If the only thing you ever will do with these fragments is to concatenate them back together to form one string, then no special processing needs to be done. However, if you traverse the fragments as multi-byte strings, this can result in reading beyond the end of one fragment or finding an illegal character at the beginning of another.
Therefore, all GLS library functions which traverse one multi-byte character or traverse length-terminated multi-byte characters strings give a special error if they detect that an otherwise valid character has been truncated at the end of a fragment: IFX_GL_EINVAL. It is impossible to detect that the beginning of a fragment contains the remaining bytes of the last character in the previous fragment without looking at the previous fragment first.
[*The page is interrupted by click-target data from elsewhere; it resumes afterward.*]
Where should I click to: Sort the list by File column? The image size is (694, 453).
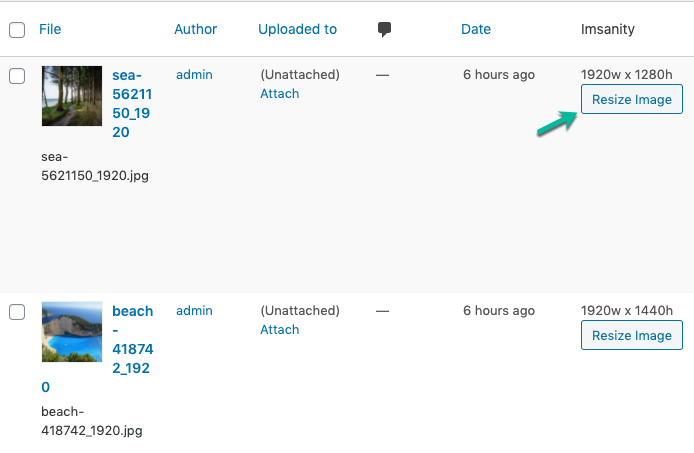(x=50, y=29)
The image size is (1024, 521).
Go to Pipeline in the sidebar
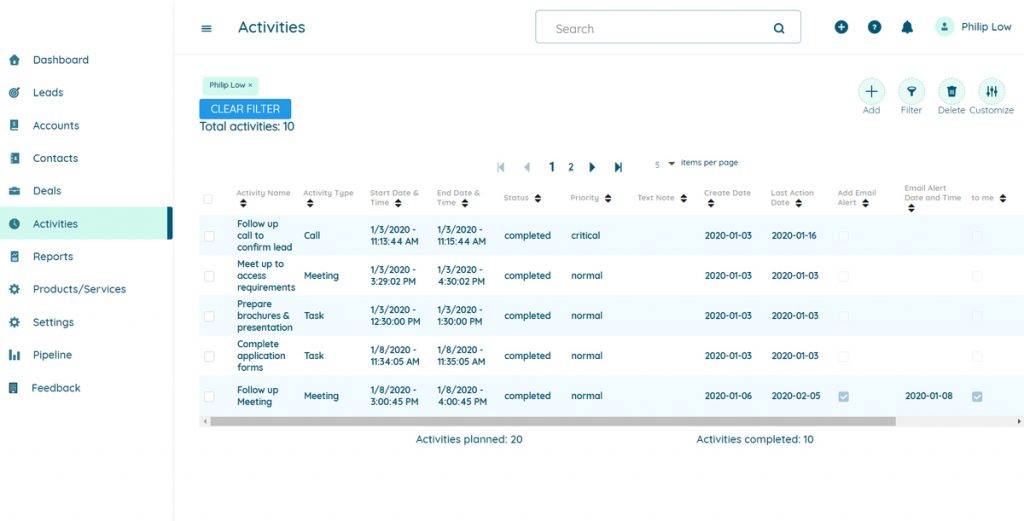tap(52, 355)
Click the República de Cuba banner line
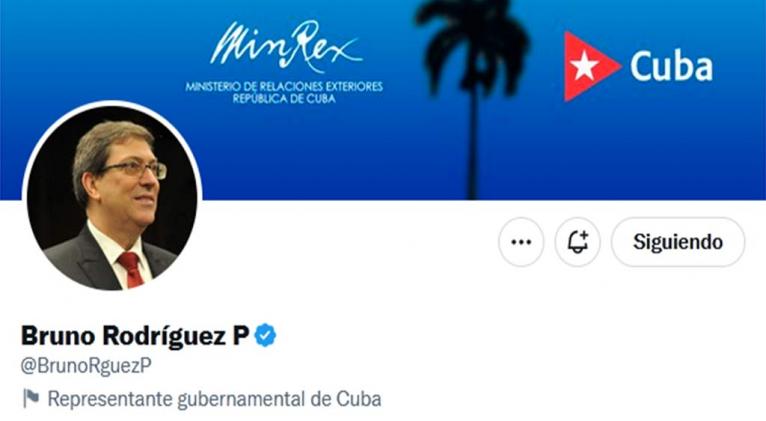The height and width of the screenshot is (421, 766). (284, 99)
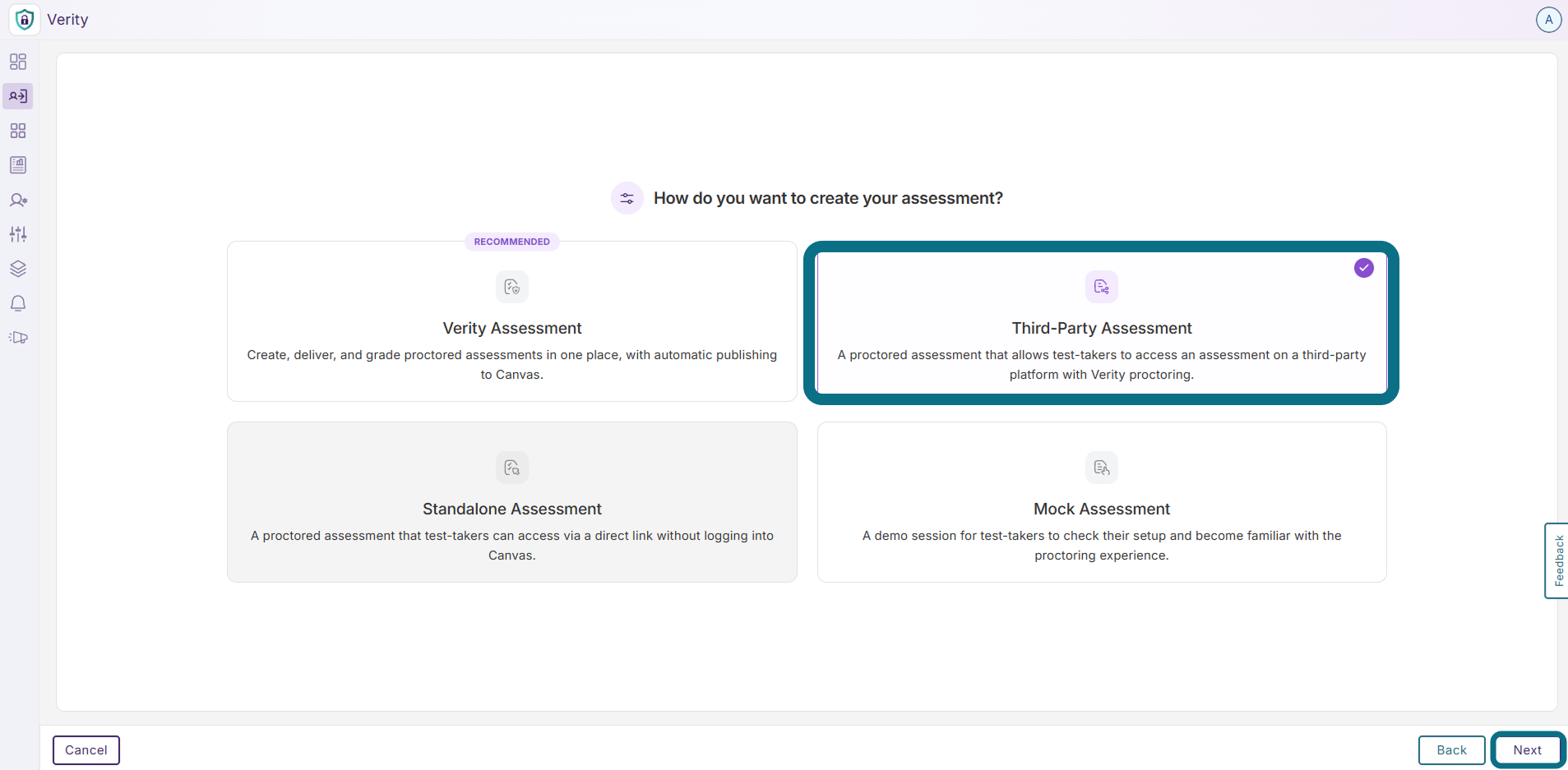
Task: Select the Mock Assessment option card
Action: (1102, 502)
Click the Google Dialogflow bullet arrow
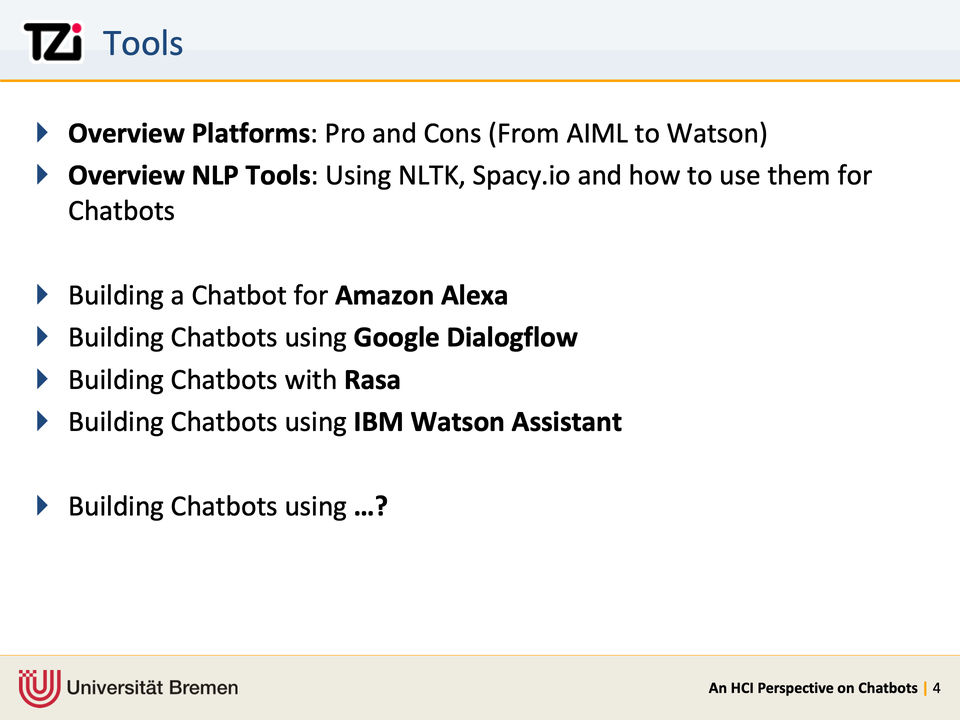 coord(42,337)
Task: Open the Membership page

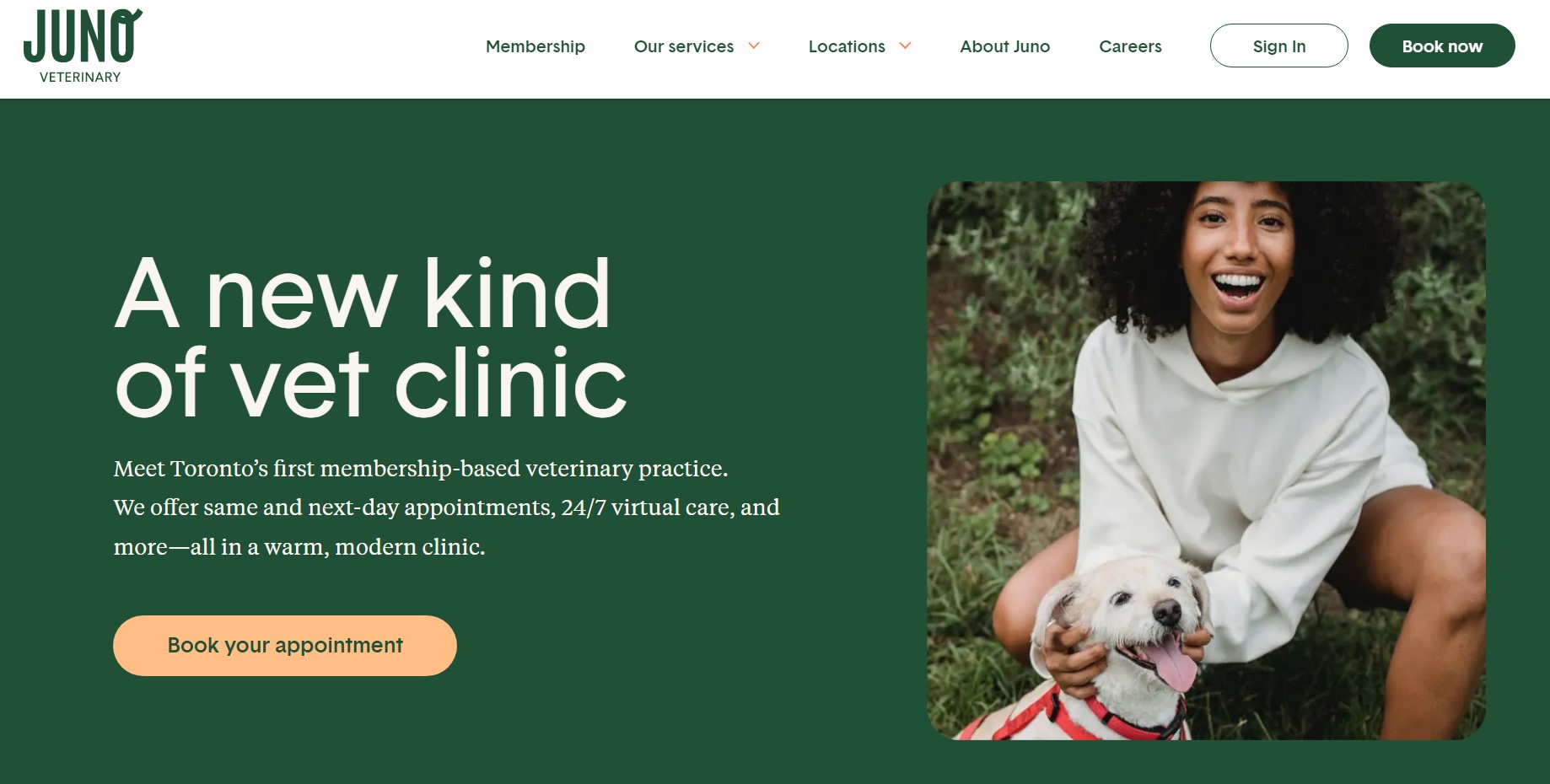Action: pyautogui.click(x=536, y=46)
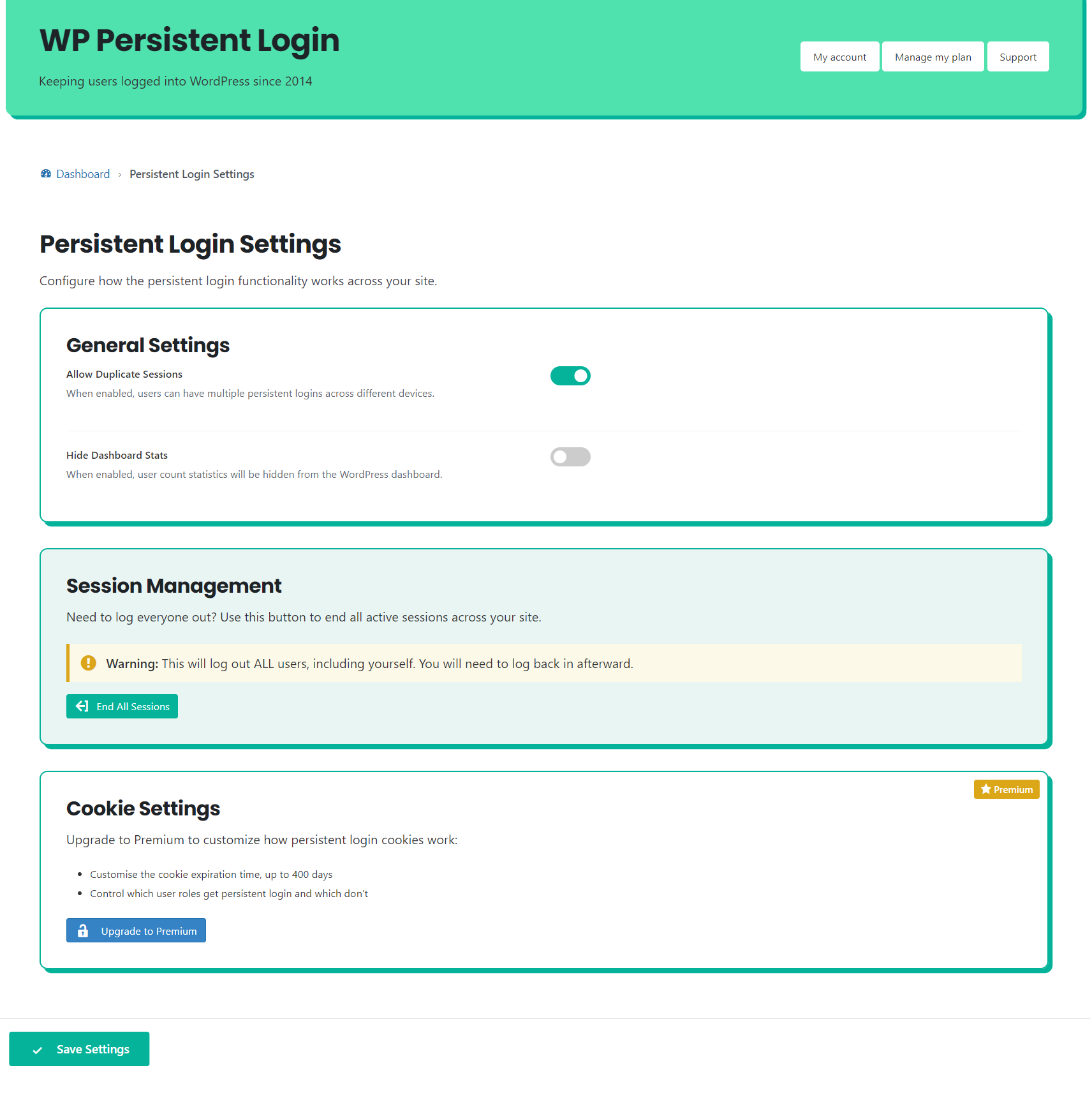Click the warning icon in the yellow alert banner
Image resolution: width=1092 pixels, height=1107 pixels.
88,663
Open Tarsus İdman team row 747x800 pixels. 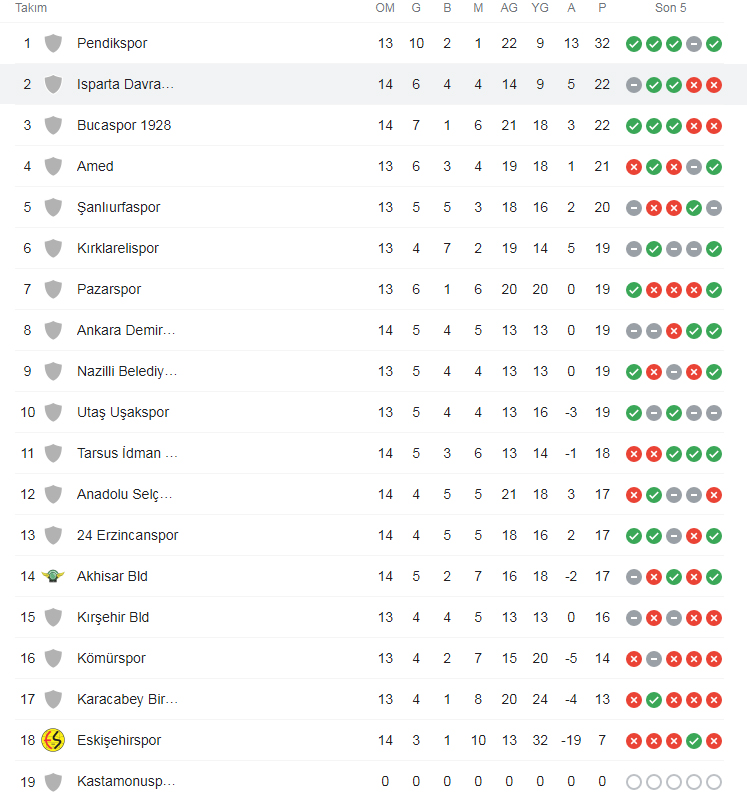[x=369, y=453]
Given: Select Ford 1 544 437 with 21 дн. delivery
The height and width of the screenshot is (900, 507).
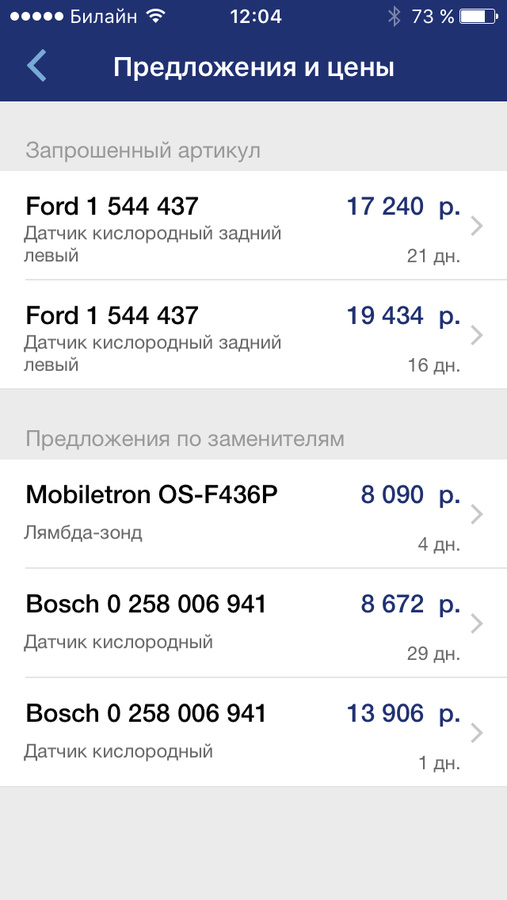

This is because the last 1, 2 or 3 bytes of a multi-byte character may look exactly like a valid character.
If it is known that no fragmentation occurred to the string, then IFX_GL_EINVAL can be considered the same as IFX_GL_EILSEQ. However, if it is possible that fragmentation has occurred, then IFX_GL_EINVAL indicates to the caller that they need to fragment the string so that the last byte of each fragment is the last byte of the last character in the fragment and so that the first byte of each fragment is the first byte of the first character in the fragment.
Depending upon your application, you may either end up making a fragment even shorter than originally indented or you may have to replace the first 1, 2, or 3 bytes of the fragmented character with a padding character that is appropriate for your application and shift these bytes to the beginning of the next fragment.
Even though the GLS library functions can be used to detect this situation after it has occurred, it is much better to use them to avoid the situation.